それでもあなたを愛してる
「失礼します。コーヒーと紅茶、どちらになさいますか?」
父への報告を無事終えて、私達はサクラージュホテルのブライダルサロンに来ていた。
「あ…はい。紅茶でお願いします」
私は女性スタッフの問いかけに、背筋を伸ばしたまま、そう答える。
「専務はブラックのコーヒーで宜しかったですよね?」
「ああ。悪いね。よろしく」
「かしこまりました」
彼女は丁寧にお辞儀をすると、ヒールをコツコツと鳴らしながら奥へと入って行った。
まだ打ち合わせは始まっていないけれど、
何だか敵地に乗り込んでしまったような居心地の悪さ。
あちこちから、女性スタッフ達の鋭い視線を感じるのだ。
皆な表面上はニコニコと応対してくれるのだけど。
『どうして、あんな子が専務の婚約者なの?』
そんな影口が、今にも聞こえてきそうだった。
………
「もう8時半か…。随分かかっちゃったね」
ホテルの最上階へと向かうエレベーターの中。
西島さんが腕時計を見ながら呟いた。
「そうですね」
さすがに私も疲れきってしまった。
だって二時間半もの間、ずっと緊張状態だったのだから。
「お腹空いたでしょ。

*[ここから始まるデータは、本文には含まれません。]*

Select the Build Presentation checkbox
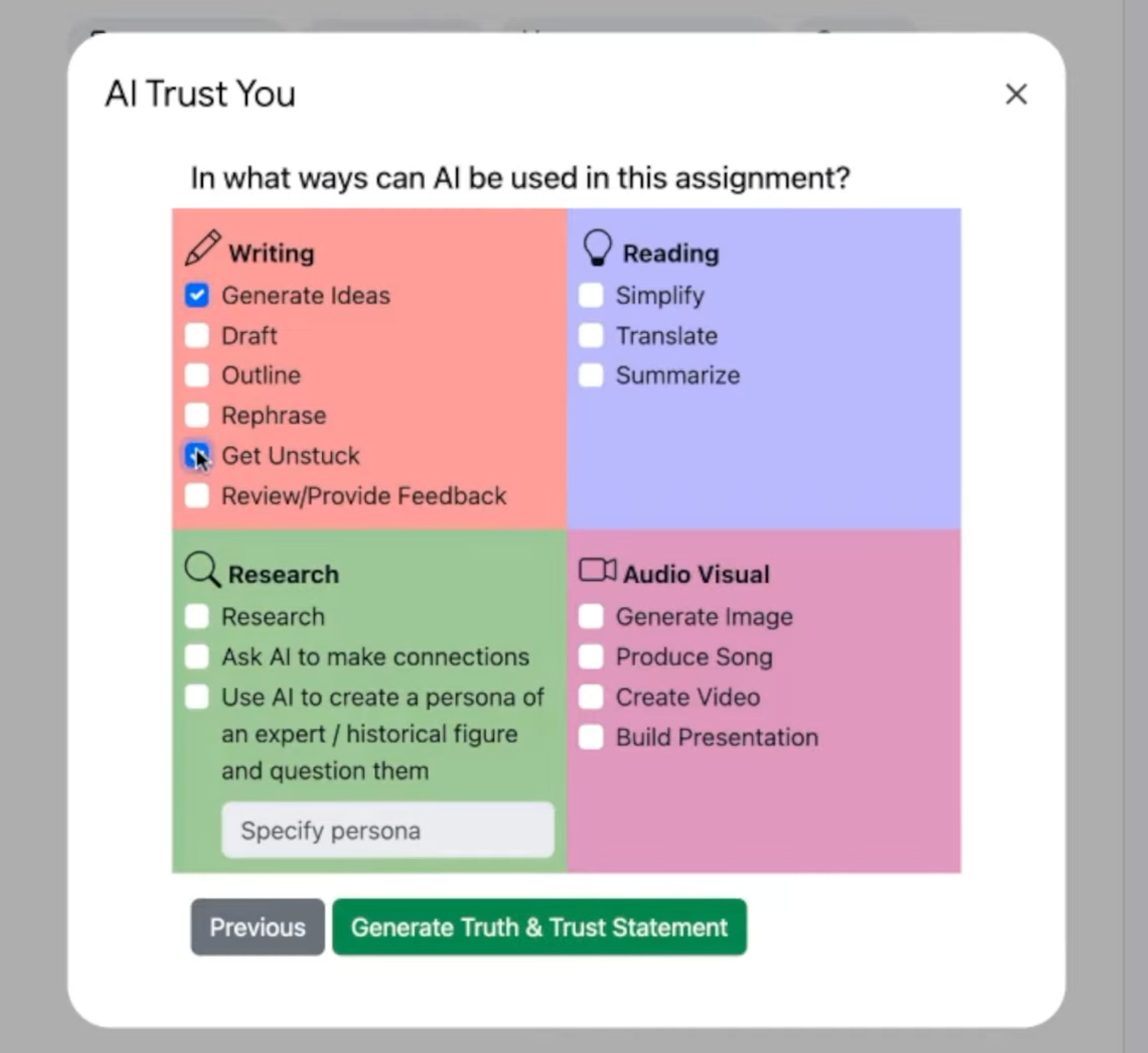 tap(591, 737)
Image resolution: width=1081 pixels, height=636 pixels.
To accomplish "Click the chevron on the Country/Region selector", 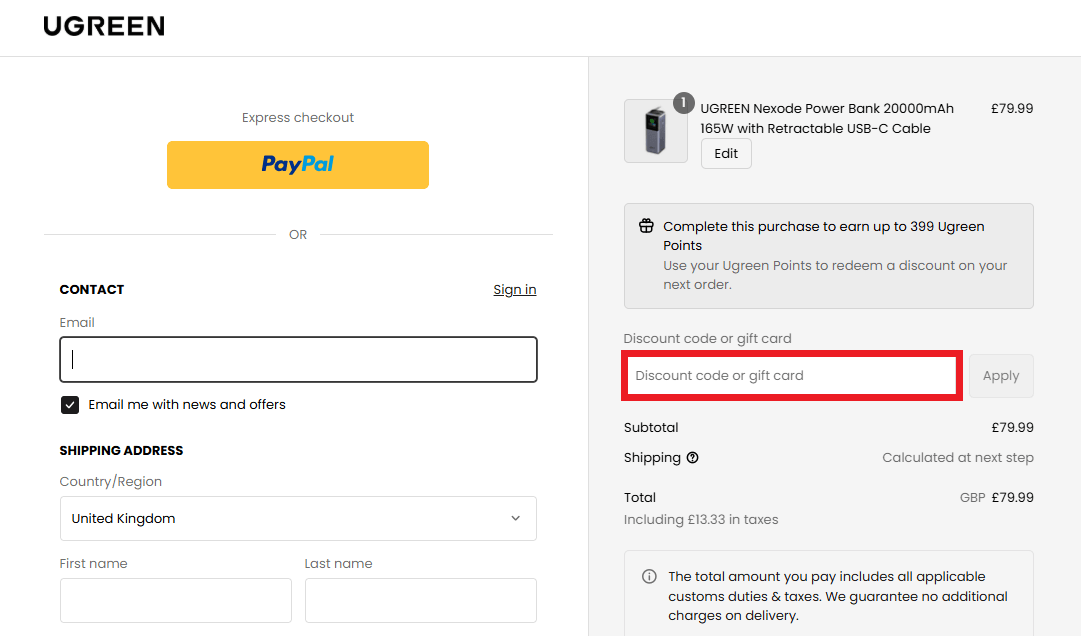I will coord(516,518).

もう少しの辛抱だからね」
「はい」
西島さんは夜景の綺麗なレストランを、私の為に予約しておいてくれたらしい。
「そう言えば、食べて帰ること、圭吾に連絡してある?」
「あ…、いえ、実はまだ…」
私は首を横に振る。
ご飯を作ってもらっている身でマズいとは思いつつ。
七菜さんとの手繋ぎツーショットを引きづってしまい、連絡しそびれていたのだ。
「そっか。じゃあ、圭吾には僕から伝えておくよ」
「すいません。ありがとうございます」
けれど、次の瞬間、
西島さんは、自分のポケットに手を突っ込みながら「あっ」と小さく声を上げ、苦笑いを浮かべた。
「え?」
「佐奈ちゃん、ごめん。さっきの場所にスマホを置いてきたみたいだ。悪いんだけど、このエレベーターで引き返すから、佐奈ちゃんは先に降りて待っててくれるかな?」
「あ、はい。分かりました」
こうして、急遽、最上階で待つことになった私。
ライトに照らされた小さな噴水を見つけ、しばらくボンヤリと眺めていたのだった。